Reproduce the data below verbatim, from the line that contains "Open the Edit menu" through the end of the data. Leave the pictures out of your answer.

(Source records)

--------------------

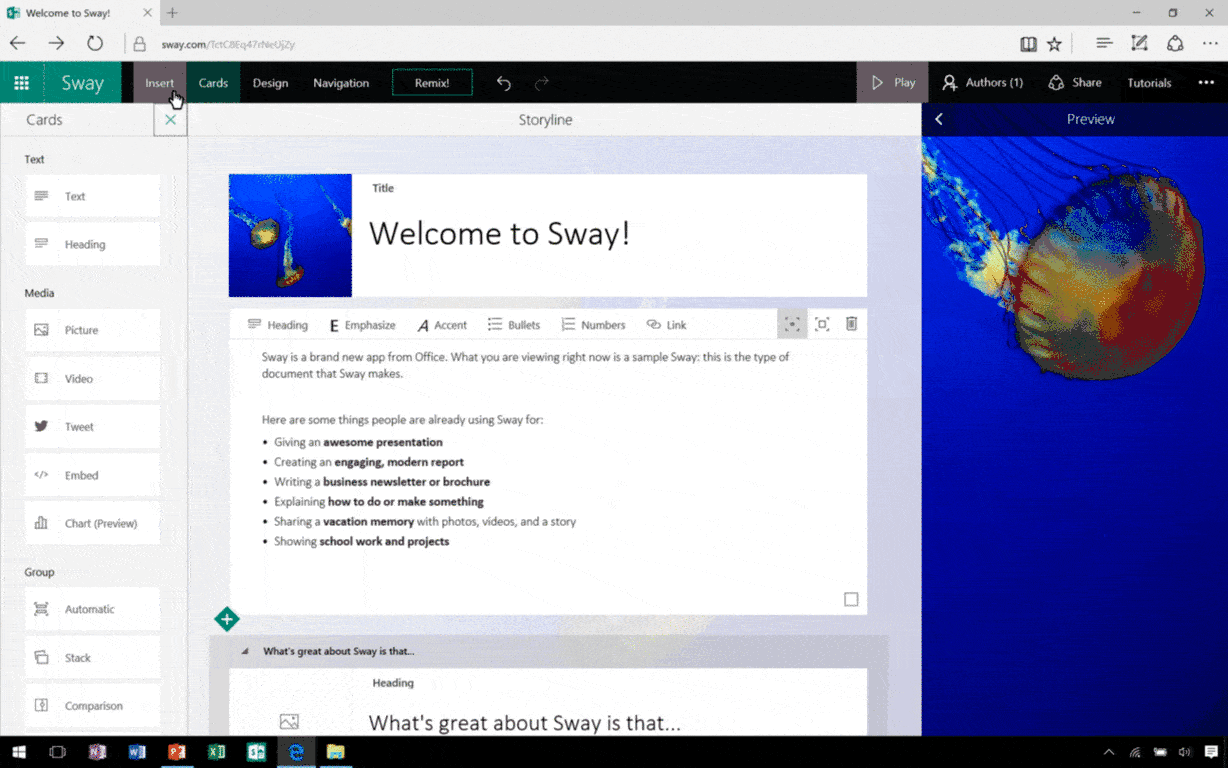
Task: Toggle Bullets formatting in the text card
Action: [513, 324]
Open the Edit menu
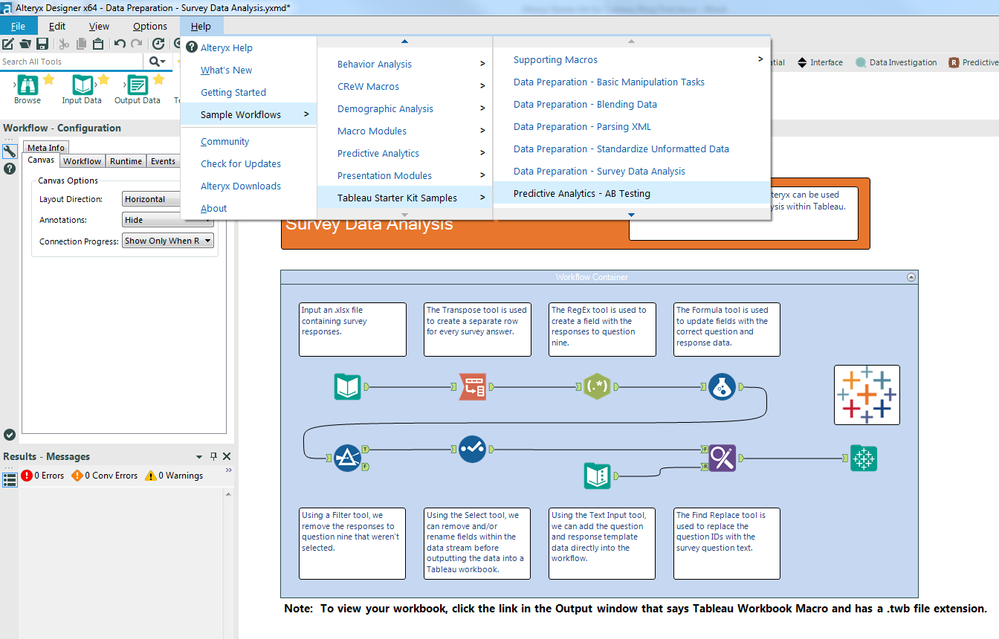 click(58, 26)
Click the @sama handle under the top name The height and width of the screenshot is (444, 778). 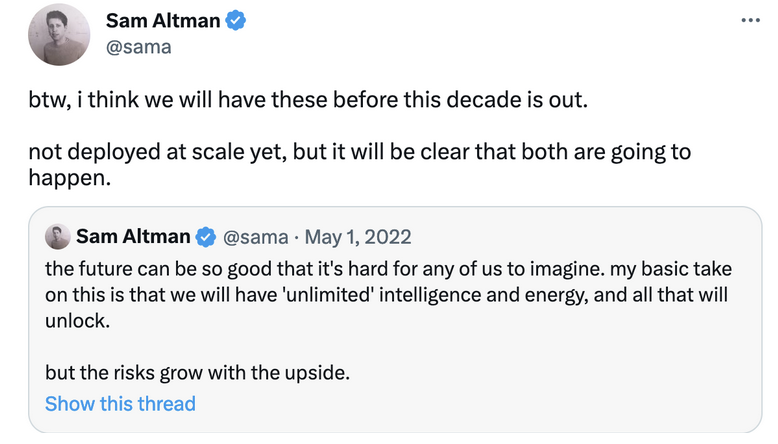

--------------------

## Solution to the problem:
Open the Edit menu
 click(58, 26)
Click the @sama handle under the top name The height and width of the screenshot is (444, 778). 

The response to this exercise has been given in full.